**WHAT THE TASK ASKS:**
Only the lines from the one containing "The height and" through the end of the records should be retyped, exactly and including both ends; pictures stay out.

**DATA SHOWN:**

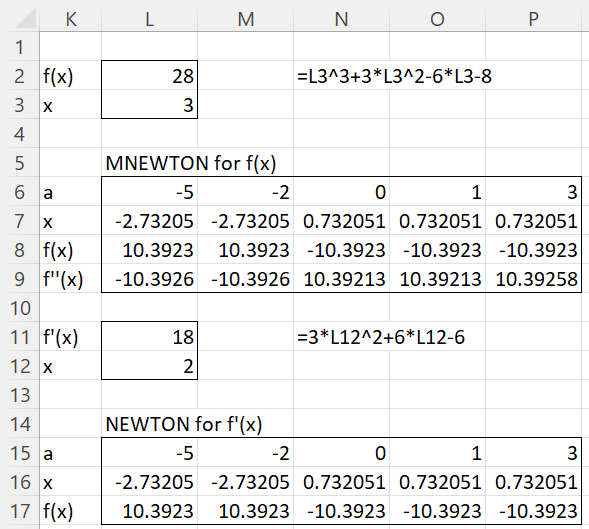Viewport: 589px width, 529px height.
Task: Click the select-all corner triangle
Action: point(26,19)
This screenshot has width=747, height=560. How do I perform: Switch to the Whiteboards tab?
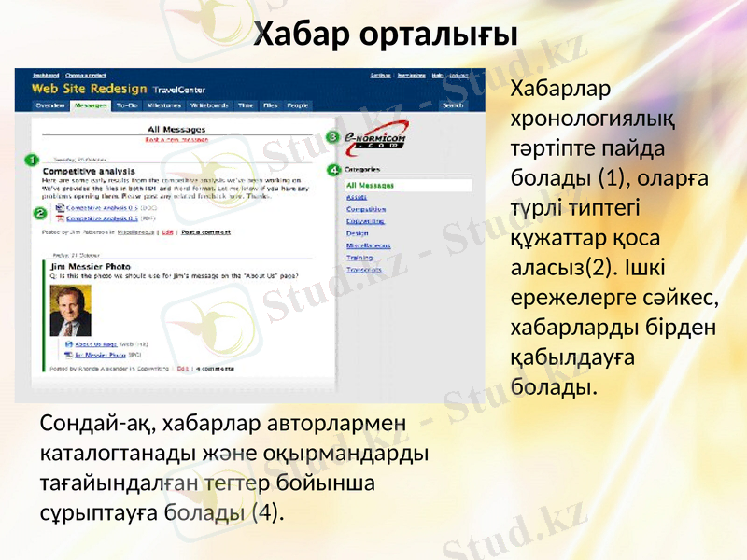[x=207, y=105]
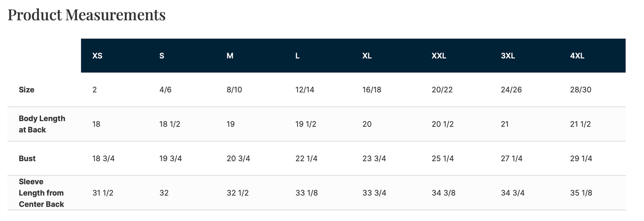The image size is (644, 221).
Task: Click the Body Length at Back label
Action: (x=42, y=124)
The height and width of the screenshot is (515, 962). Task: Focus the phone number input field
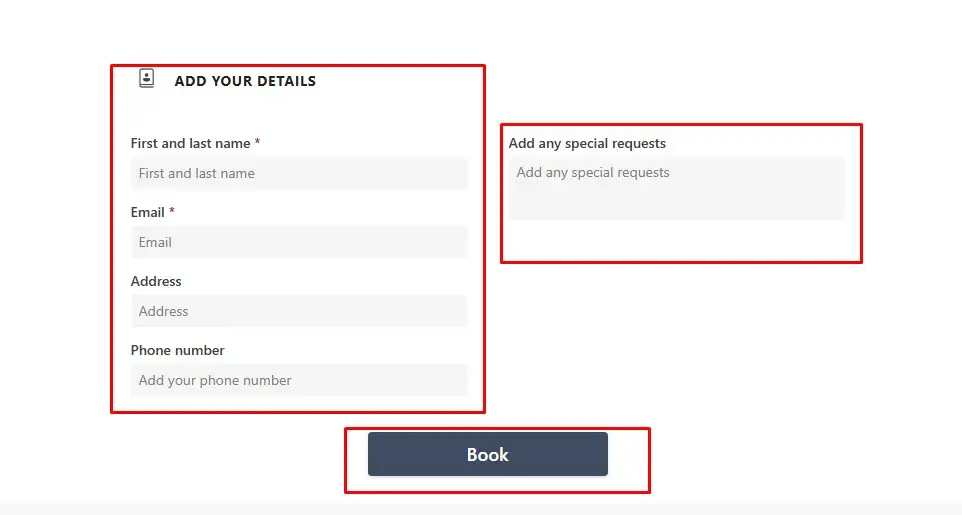299,380
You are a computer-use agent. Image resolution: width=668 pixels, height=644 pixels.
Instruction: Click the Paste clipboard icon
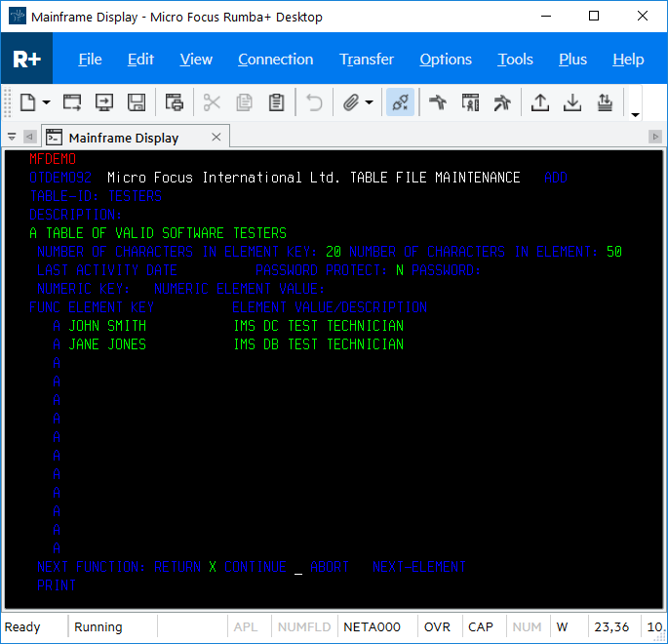[276, 102]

**FINISHED TASK:**
The height and width of the screenshot is (515, 962). Task: Focus the phone number input field
299,380
You are a computer-use agent. Image resolution: width=668 pixels, height=644 pixels.
Instruction: Click the Paste clipboard icon
[276, 102]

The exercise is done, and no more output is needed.